The Tánaiste and Minister for Foreign Affairs and Trade, Eamon Gilmore will outline our new Africa Strategy. The Strategy responds to a changing Africa and sets out how, we in Ireland will use our existing network of Embassies and offices across the African continent to deepen trade relations with all countries where we have diplomatic relations.
The transfer of certain trade promotion functions from the Department of Jobs, Enterprise and Innovation to the Department of Foreign Affairs and Trade is recognition of the role that my Department and our Embassy network have been playing in driving economic recovery.
The transfer gives the Department of Foreign Affairs and Trade an enhanced role in trade promotion; it gives the Department responsibility for the management of the new Export Trade Council and for the Joint Economic Commissions which Ireland maintains with a number of countries. The Tánaiste will chair the Trade Council. The Department will also work ever more closely with Enterprise Ireland, particularly in relation to trade missions.
As Minister with responsibility for Trade and for our Irish Aid programmes I recently visited Malawi and Mozambique. The visit demonstrated to me the very real potential which exists for the right Irish companies and sectors in Africa. We have an excellent reputation in the region. Ireland benefits from reserves of goodwill resulting from Missionary activity there in the last century and built upon through the successes achieved and partnerships built through our Irish aid programme in many countries.
As a provider of quality goods and services to the African population, we can continue to share our knowledge and experience with the continent.
We have built a great reputation for the quality of our development programmes and projects. This reputation has been sustained, despite our current difficulties. We can and should recognise the role of our development programme in work we are engaged in to restore and renew Ireland’s reputation internationally.
The relationships we have developed with our African partner countries offer the potential to strengthen economic and commercial links.
We need to ensure that our links there are used to best effect to promote mutually beneficial trade and investment flows.
A recent article in The Economist predicts that in the period 2011-2015 Ethiopia, Mozambique, Tanzania and Zambia which are partner countries for Irish Aid - will be among the world's top ten fastest growing economies.
A number of Irish companies have already recognised the potential. Our total merchandise trade with Africa last year was €1.7 billion, up from €1.4 billion in 2009.
However, we need to work in a more systematic and coherent way, including through our diplomatic missions, to realise this potential and to identify opportunities in sectors that offer the best prospects.
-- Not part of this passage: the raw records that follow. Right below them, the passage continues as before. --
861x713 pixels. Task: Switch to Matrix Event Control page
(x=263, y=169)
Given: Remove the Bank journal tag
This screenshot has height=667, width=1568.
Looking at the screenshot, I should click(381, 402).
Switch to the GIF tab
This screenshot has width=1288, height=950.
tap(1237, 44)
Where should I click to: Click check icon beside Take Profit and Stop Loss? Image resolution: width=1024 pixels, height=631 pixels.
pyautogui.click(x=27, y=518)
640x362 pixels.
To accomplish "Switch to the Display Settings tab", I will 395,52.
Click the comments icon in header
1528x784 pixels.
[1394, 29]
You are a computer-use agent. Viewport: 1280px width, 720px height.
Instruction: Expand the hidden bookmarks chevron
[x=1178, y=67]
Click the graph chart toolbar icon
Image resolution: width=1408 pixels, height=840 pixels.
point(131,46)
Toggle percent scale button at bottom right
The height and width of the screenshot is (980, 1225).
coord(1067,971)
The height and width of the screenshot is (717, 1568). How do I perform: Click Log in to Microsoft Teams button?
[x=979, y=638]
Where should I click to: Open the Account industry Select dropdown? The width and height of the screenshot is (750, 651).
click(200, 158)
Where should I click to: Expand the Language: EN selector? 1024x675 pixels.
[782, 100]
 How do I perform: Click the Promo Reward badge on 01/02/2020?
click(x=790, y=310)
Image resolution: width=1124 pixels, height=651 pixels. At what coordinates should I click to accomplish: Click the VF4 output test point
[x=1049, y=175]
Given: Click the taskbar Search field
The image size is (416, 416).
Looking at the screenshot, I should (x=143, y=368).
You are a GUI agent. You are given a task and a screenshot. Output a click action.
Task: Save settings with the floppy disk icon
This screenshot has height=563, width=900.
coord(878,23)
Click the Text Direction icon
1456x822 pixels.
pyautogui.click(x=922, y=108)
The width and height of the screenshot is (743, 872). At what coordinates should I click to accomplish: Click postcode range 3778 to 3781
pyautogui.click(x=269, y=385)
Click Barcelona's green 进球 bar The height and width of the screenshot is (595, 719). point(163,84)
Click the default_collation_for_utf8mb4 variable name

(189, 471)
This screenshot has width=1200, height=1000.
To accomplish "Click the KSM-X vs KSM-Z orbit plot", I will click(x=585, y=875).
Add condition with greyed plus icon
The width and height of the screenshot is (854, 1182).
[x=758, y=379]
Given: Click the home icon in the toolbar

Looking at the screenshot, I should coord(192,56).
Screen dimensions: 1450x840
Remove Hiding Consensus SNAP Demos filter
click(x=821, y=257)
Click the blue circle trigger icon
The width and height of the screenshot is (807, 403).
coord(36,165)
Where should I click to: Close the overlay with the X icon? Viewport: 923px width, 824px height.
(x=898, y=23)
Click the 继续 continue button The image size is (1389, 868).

I encourage the Irish business community, if you are seeking to enter new markets, to use the Embassy network as a resource. The Embassies, with the assistance of Enterprise Ireland are there to help. We attach the highest importance to assisting where possible the growth of Ireland’s exports and business abroad, and contributing to our economic recovery.
We have already initiated a training programme to build capacity at Embassy level to better analyse business opportunities across Africa. This will continue in the autumn with a second programme to be held in South Africa which will be arranged in close co-operation with Enterprise Ireland.
I want to conclude by confirming that the Forum today marks a new departure in our relationship with the African continent. This new phase will seek to maintain our development programme but also to move well beyond images of under-development, poverty and conflict. We want to develop a strong, lasting relationship with the countries and people of Africa which recognises the great progress made in the last decade and the truly enormous prospects for economic and trade links over the coming decades.